Интересно проследить ее отношение к революционному дискурсу в ее общественных выступлениях и в поэзии, в дневниках и автобиографиях.

В 1932 году в выступлении перед оргкомитетом Союза писателей она открыто протестовала против «хитрого читателя», которого научили интересоваться писателем только с точки зрения его героической биографии – «Расскажите вашу биографию». Этим то и дело интересовались на литературных вечерах, чтобы удостовериться в отсутствии таковой у поэтессы – это интерпретация Инбер. В таких общественных выступлениях она преподносит себя отстраненной от революционного дискурса как протестующий против его доминирующего положения в советском обществе 20-х годов.

Однако если мы проанализируем ее творчество тех лет, ее дневники и записные книжки, мы обнаружим более сложное отношение к революционному дискурсу.
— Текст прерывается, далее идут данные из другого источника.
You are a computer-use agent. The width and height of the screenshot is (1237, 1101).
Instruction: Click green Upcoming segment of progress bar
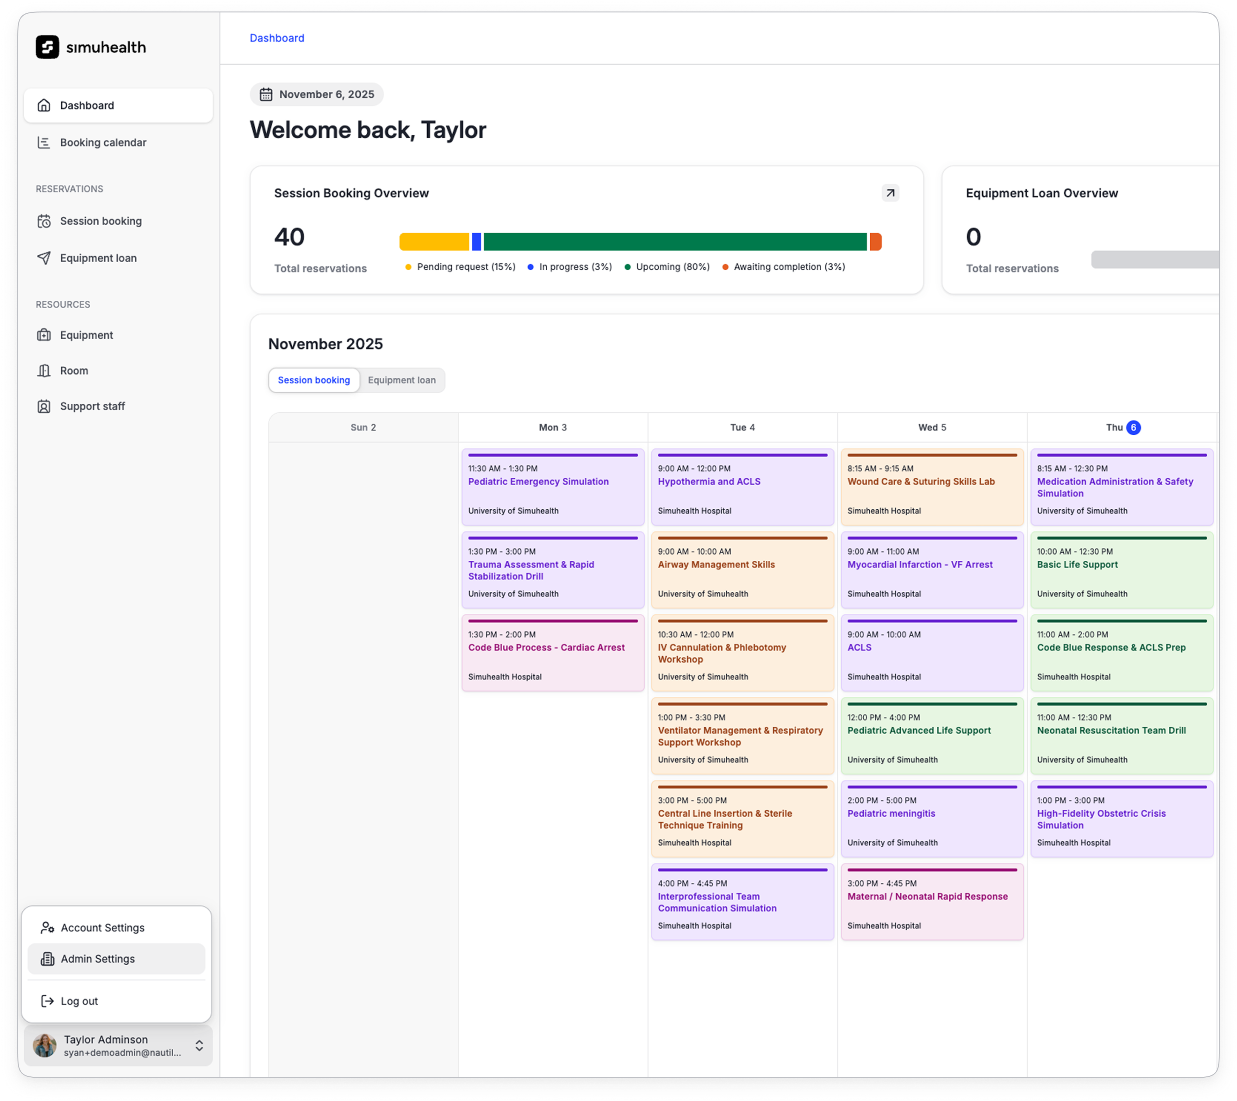pyautogui.click(x=675, y=242)
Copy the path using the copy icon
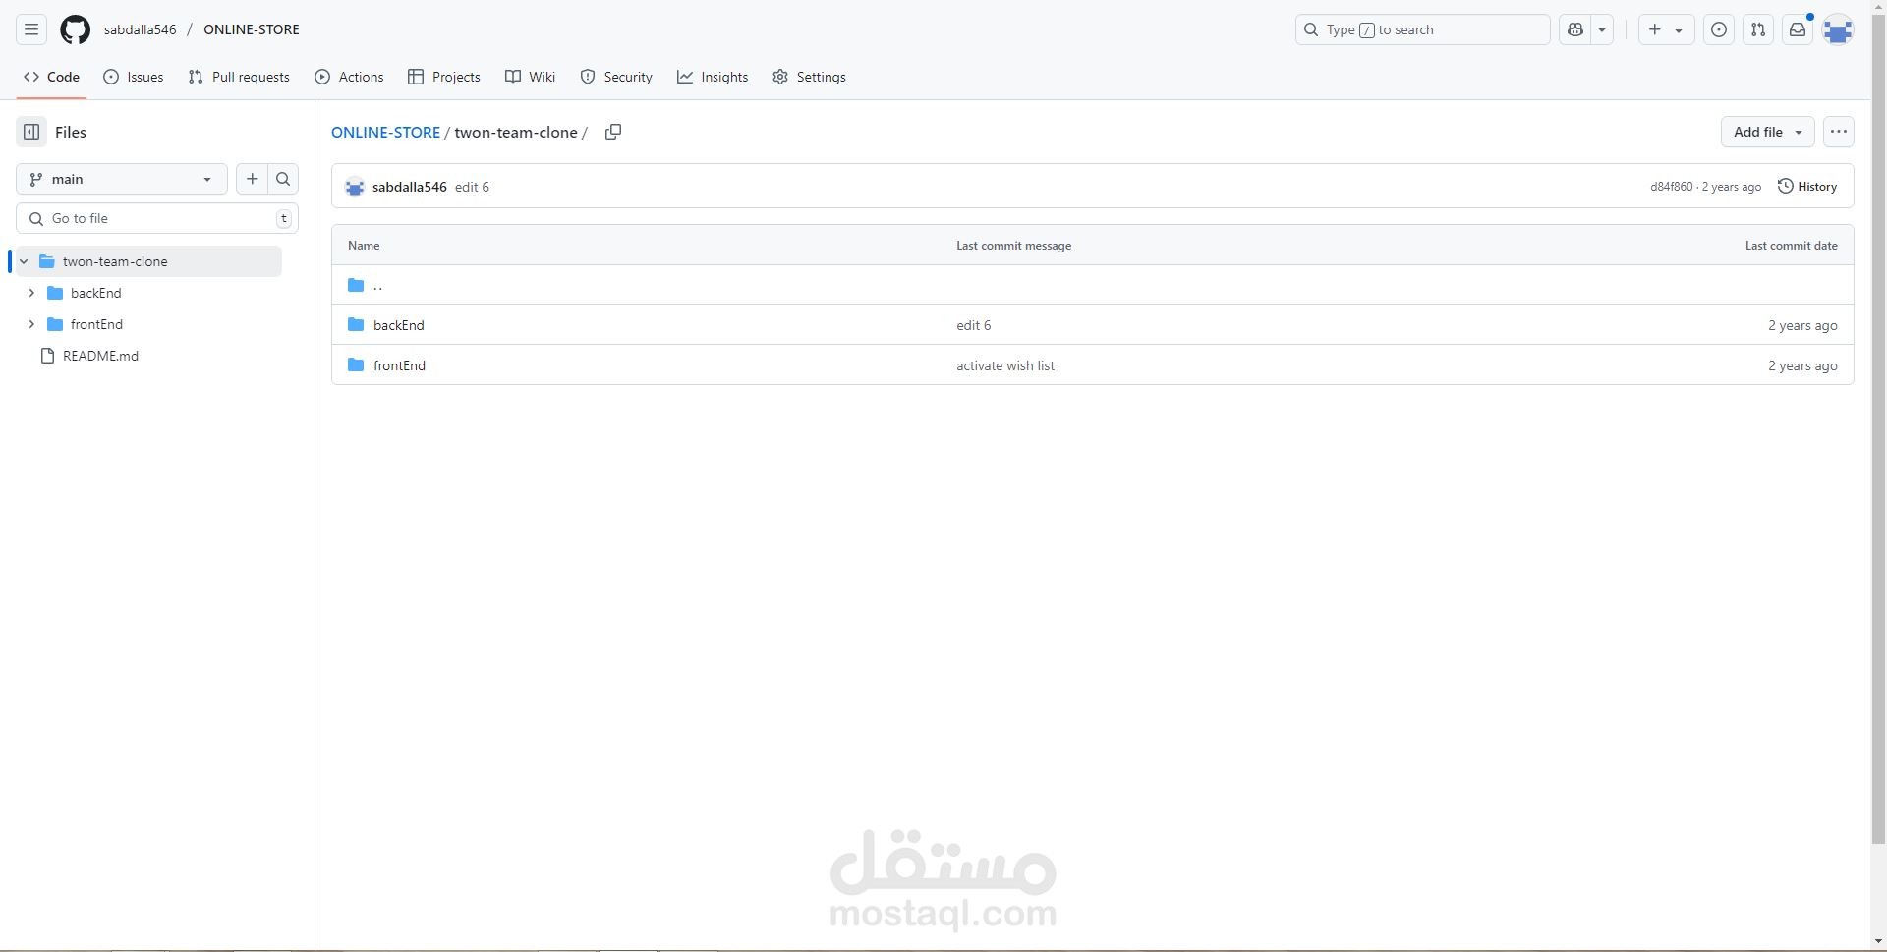Screen dimensions: 1887x952 coord(613,132)
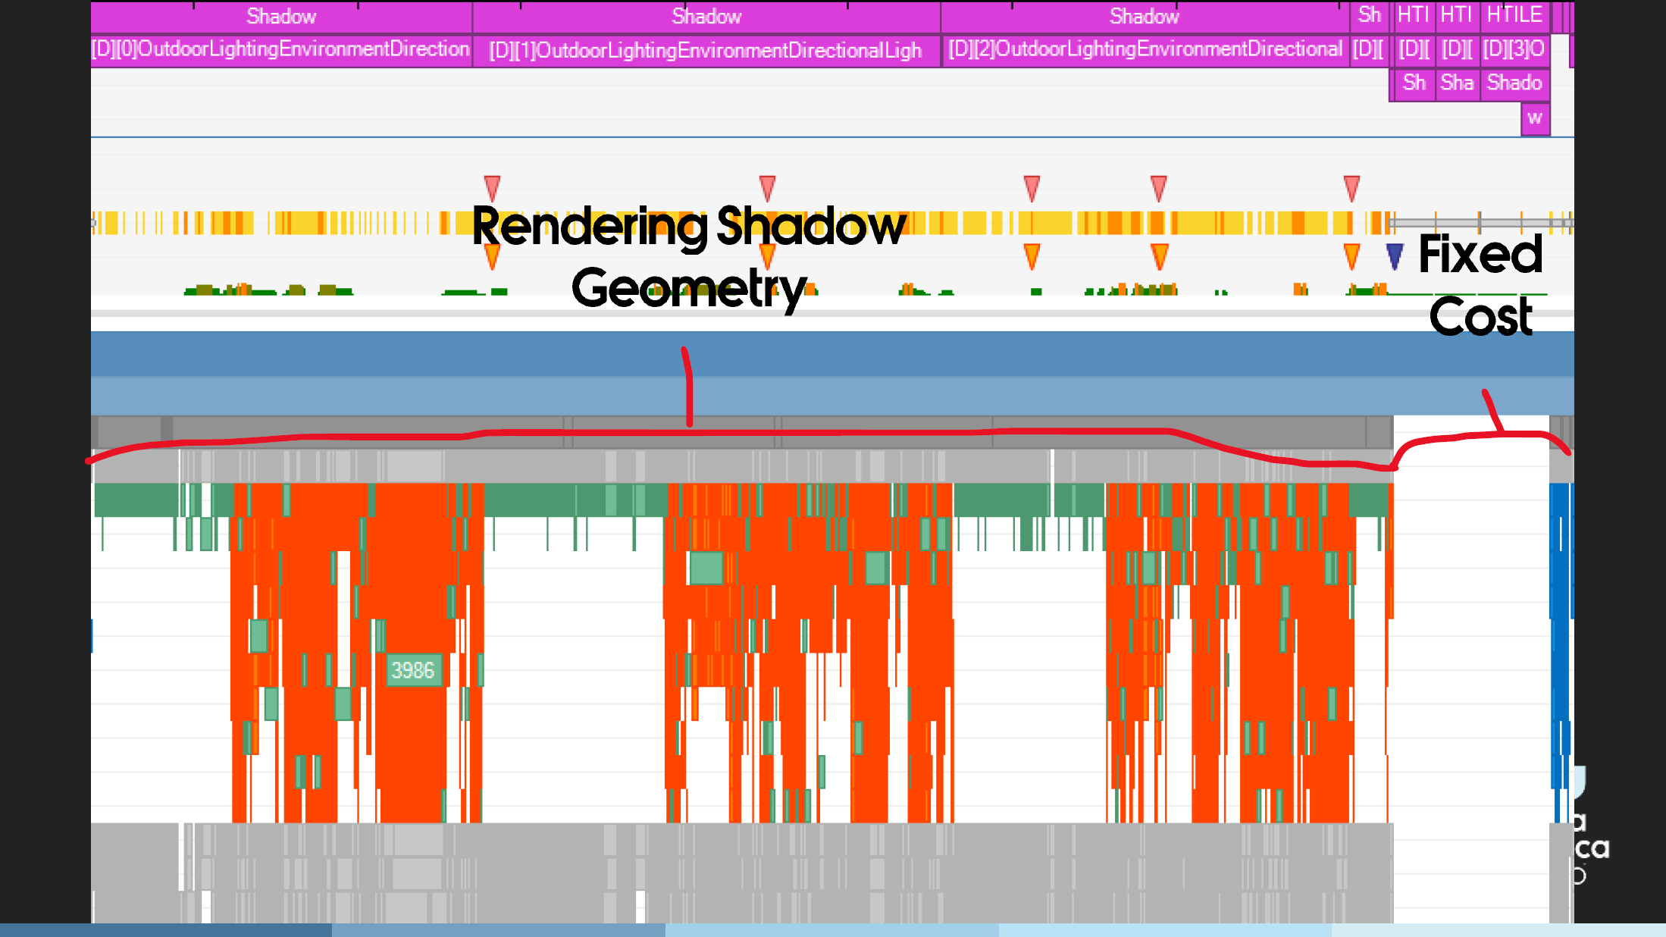Select the [D][3]O marker block
This screenshot has height=937, width=1666.
tap(1514, 49)
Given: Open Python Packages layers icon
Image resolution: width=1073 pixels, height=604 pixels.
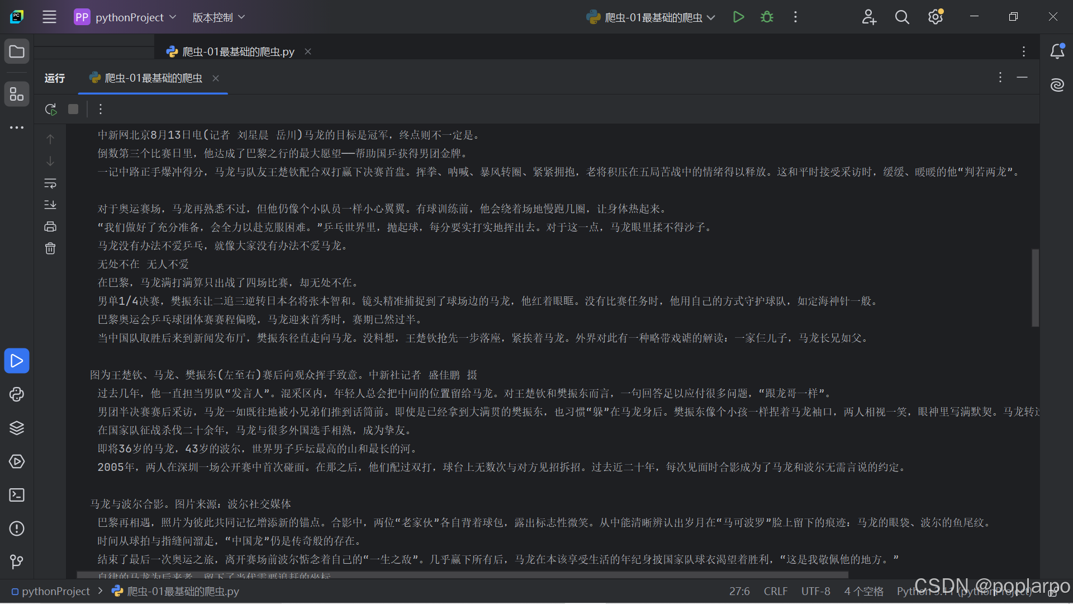Looking at the screenshot, I should 17,428.
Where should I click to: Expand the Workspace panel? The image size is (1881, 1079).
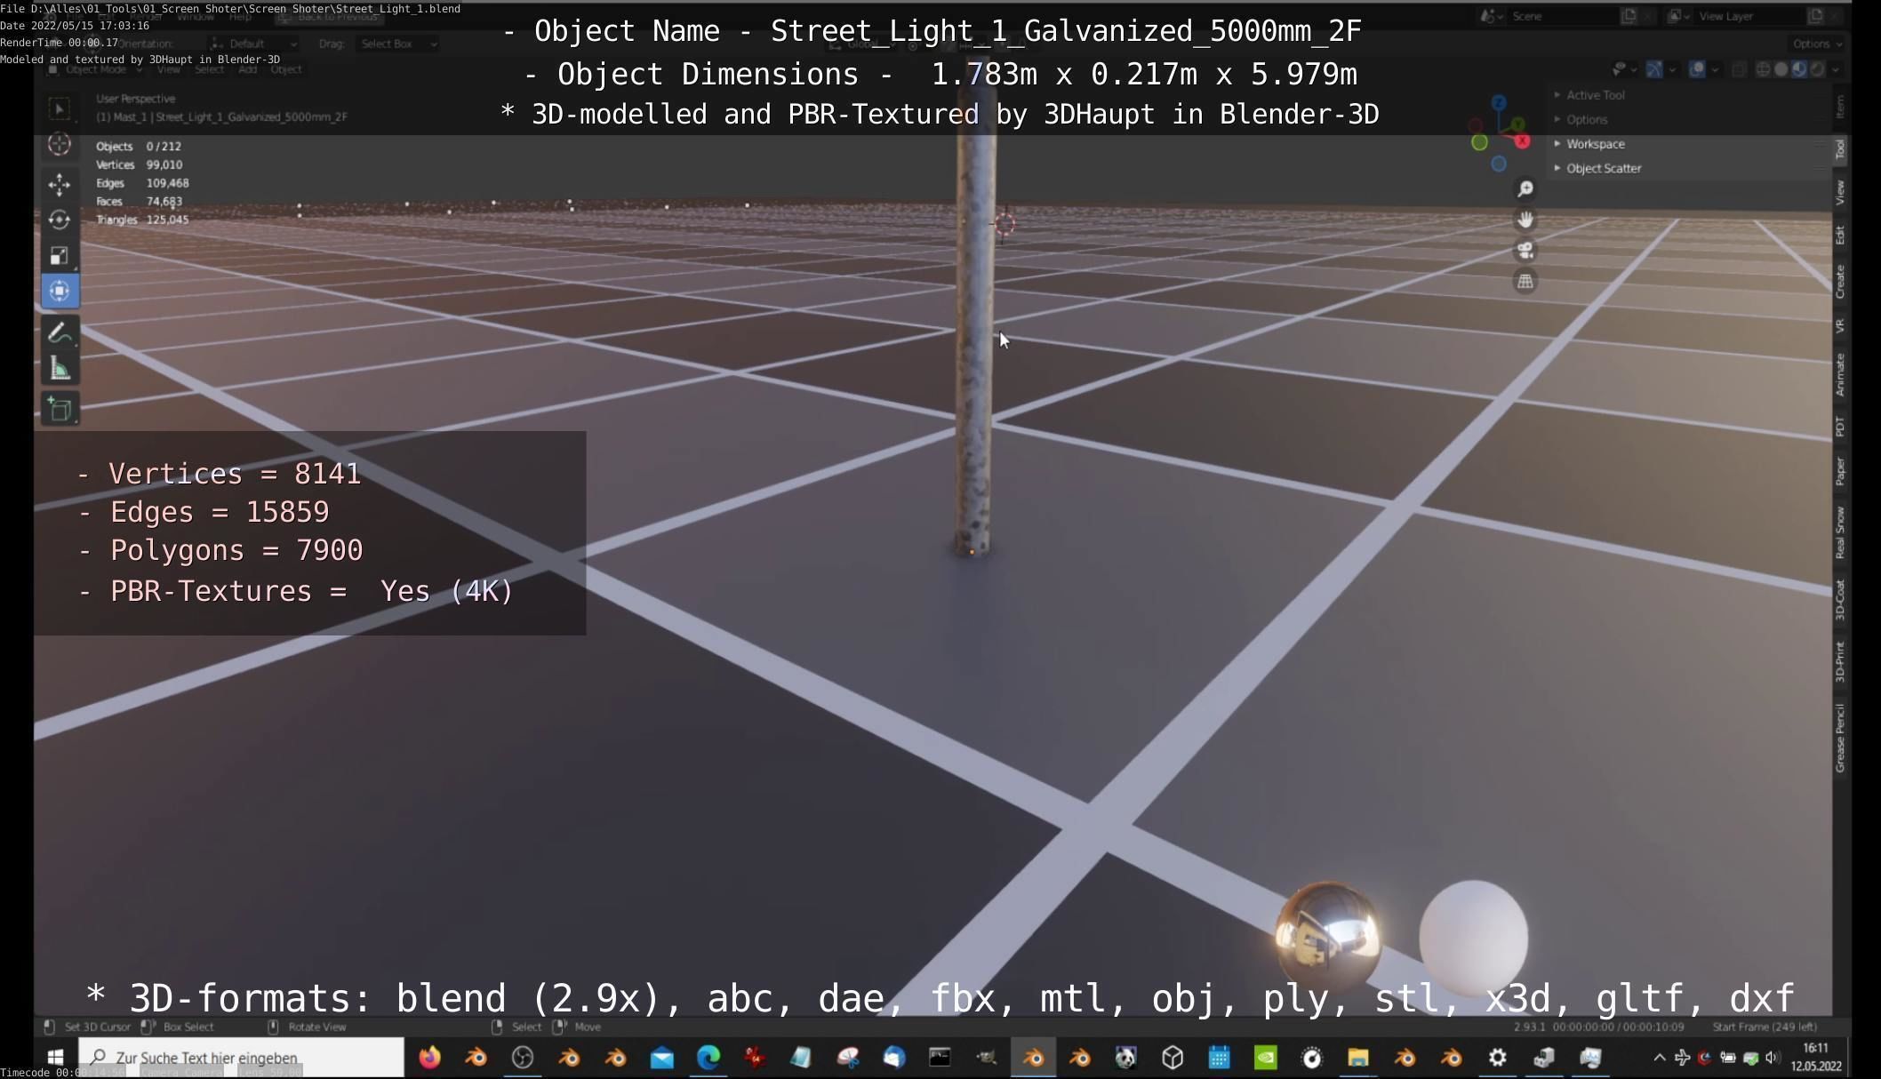[x=1595, y=144]
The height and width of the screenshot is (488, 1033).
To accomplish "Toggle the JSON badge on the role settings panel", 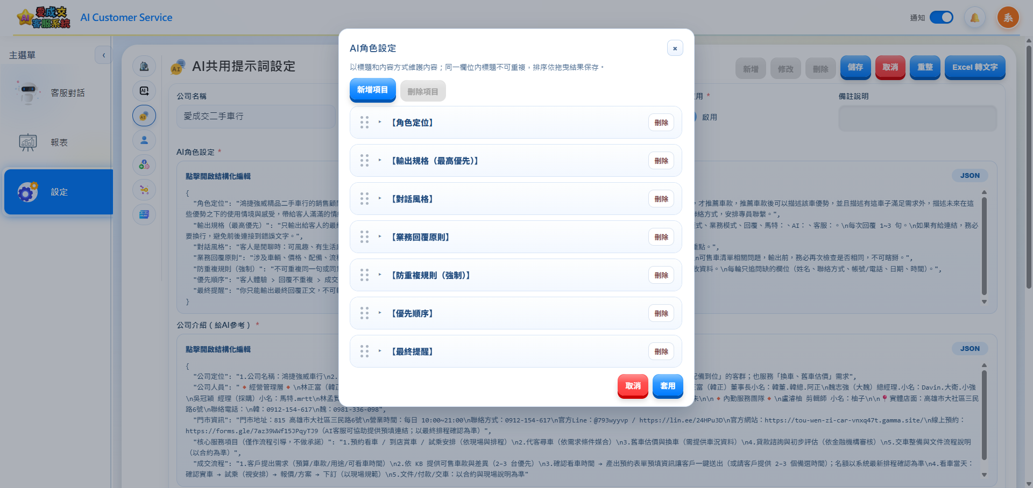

И здесь мне придется говорить о чувствах, о эмоциях этой исторической эпохи. Первое, о чем нам придется говорить, это чувство зависти. Инбер вспоминает в своих записных книжках одну знакомую, которую выгнали из дома родители за участие в революционном кружке. Инбер говорит: «закончилась её жизнь, её нормальная жизнь, но началась ее биография, ее биография в революцию, все, что так нужно было мне». Поэтесса не только желает революционной биографии, она также косвенно критикует себя за то, что не оказалась на месте своей подруги.

Второе чувство – страх. Хотя Инбер и протестовала против «хитрого читателя», который задавал вопросы о ее биографии, она признается в своих дневниках в том, что боялась этого читателя. Так, она боялась выступать с Уткиным и Светловым, чья героическая революционная биография только подчеркивала ее «мелко-мелко, мелкобуржуазную» сущность и удаление от революции. Все эти эмоции вылились в жизни Инбер в болезненно ощущаемый комплекс неполноценности. В несуществующий список психологических травм революции, а этот список, по-моему, надо начинать создавать, я бы внесла революционно биографический комплекс неполноценности. В жизни Инбер не было революции. Вместо революции был пробел. Невозможность применить к себе революционный дискурс приобрел в жизни Инбер признаки психологической травмы, и лечение этой травмы могло быть только приобретением какой-то революционный биографии, образованием связи между ней и революционным дискурсом, между ней и революционным мифом. Глубина идентификации Инбер с революционным дискурсом, его воздействие на нее полностью проявились только в годы Великой Отечественной войны. Решение Инбер остаться в Ленинграде во время блокады, отчаянные отказы выехать из города, ее нежелание соединиться с семьей в эвакуации можно объяснить только тем, что Ленинград был для нее попыткой соединиться с эпохой, ее героическим моментом. Каждый день в Ленинграде она записывала то, что потом уже передавали по радио и печатали – моменты ее героической жизни. И когда на II пленуме писателей Горбатов сказал, что они теперь завидуют Инбер, завидуют ее героизму, ее самоотверженности, это было публичное признание Инбер и её принятие в революционный дискурс. Это была ее победа.

Одна подробность. Инбер обвинила себя в смерти своего внука, видела свое присутствие в Ленинграде как прямую причину его смерти. Цитирую – «Оправдание за Ленинград ... Да, мне нужно это оправдание. Ведь я заплатила за Ленинград смертью жанниного ребенка. Это я знаю точно…». Или другими словами – ценой революционной биографии стала смерть внука. Я далека от того, чтобы обвинить Инбер, как она это делала сама, в смерти внука. Но мне хотелось бы обратить ваше внимание на силу воздействия революционного дискурса на жизнь Инбер. Даже вообразив, что она является причиной смерти внука, она не может пожалеть о военных героических годах в Ленинграде. Какие же выводы? И не эмоции ли все это? Я думаю, что нет.

Перед нами стоит огромная работа по изучению взаимоотношений и преломлений революционного дискурса в судьбах послереволюционных поколений и по изучению глубины идентификации с революционной идеей. А что касается эмоций, то, мне кажется, что их было недостаточно в моем докладе. Я имею в виду под эмоциями анализ революционной эмоции как исторического факта.